For almost 30 years, Hawai‘i Friends of Restorative Justice has been studying restorative justice (RJ). We’ve developed and provided numerous RJ projects after collaborating with community-based organizations, government agencies and individuals to find RJ practices to fit our community’s and individual’s unique needs. Our work is supported by pro bono efforts, small donations, and grants. We have developed and provided pilot projects, measured the outcomes, and reported the results. Fifty papers have been published on our work, which has been replicated in other states and countries.
We are encouraged that 2023 Legislature has introduced bills concerning RJ and that Gov. Josh Green and Chief Justice Mark Recktenwald mentioned RJ in their annual speeches. But there is a need to understand more thoroughly what RJ is before mandating programs be provided by government.
Modern RJ is a community, grassroots response to the inadequacies of government in helping people address healing after being harmed from wrongdoing. RJ should be community-based. It should not be embedded in government agencies to provide.
RJ practices have been provided in Hawaii and by indigenous people worldwide for centuries, while Western cultures adopted modern RJ in the 1970s. There was a need to access justice in response to the government’s approach, which mainly relied on punishment and autocratic and adversarial systems to address injustice. Harmed people lack a voice in the Western system, in which lawyers and judges control who participates in court. Aside from victim impact statements, there is little opportunity for harmed people to meaningfully participate in the criminal legal system.
At least half of those hurt by crime want to engage in RJ practices and communicate directly with those who harmed them. Embedding RJ in government — and especially prosecutor’s offices — wastes resources on minor offenses instead of the serious ones, for which RJ is most helpful to address healing.
Senate Bill 903 is contrary to what makes RJ successful. If enacted, the state attorney general’s office, in coordination with all the prosecutor’s offices statewide, would be mandated to provide RJ. This would be a mistake. RJ is currently embedded in the Hilo prosecutor’s office. Unsurprisingly, we understand that over a six-year period, Hilo’s law enforcement office received about 1,200 referrals; only 197 were provided RJ. Most of those cases concerned minor offenses, even though RJ is best used for serious offenses.

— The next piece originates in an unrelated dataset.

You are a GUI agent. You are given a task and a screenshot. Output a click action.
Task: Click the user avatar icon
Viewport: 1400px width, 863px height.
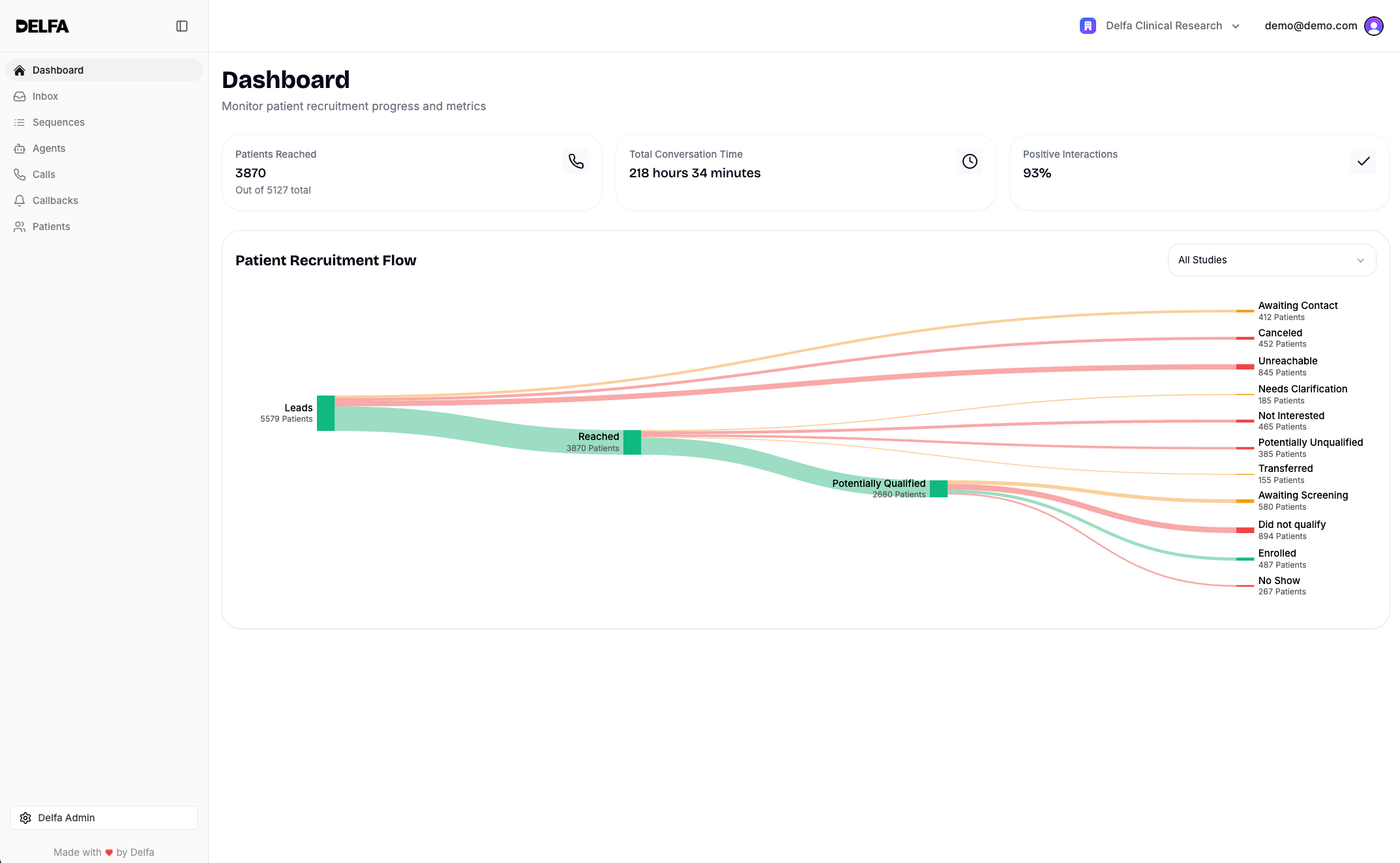tap(1373, 26)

Our community should be given the opportunity to consider how RJ would best be provided to fit its needs. This is a community question that government cannot answer alone. One way to help our community determine how RJ should be applied could be through the Legislature funding the Ho‘okaulike criminal legal institute at the William S. Richardson School of Law, University of Hawaii, as described in House Bill 877. The funds envisioned for law enforcement offices to provide RJ, which will probably cost more than $500,000, should go to Ho‘okaulike instead. This institute should use the funds to create a community grant program and award them to community-based organizations to explore and determine how RJ can work best for our community. The information learned from these projects, generated by the community to discover what will best serve our needs, could help seed robust RJ practices in our state.
Instead of mandating that RJ be provided by law enforcement agencies, whose failure at helping people heal is what led to the modern restorative justice movement, the Legislature should respect the grassroots nature of RJ and serve our community in finding the best ways to provide it. Senate Bill 903 is a good first step, but it needs to be amended to reflect this understanding.
Leela Bilmes Goldstein, PhD, is chairperson and Lorenn Walker, JD, MPH, is director of Hawai‘i Friends of Restorative Justice.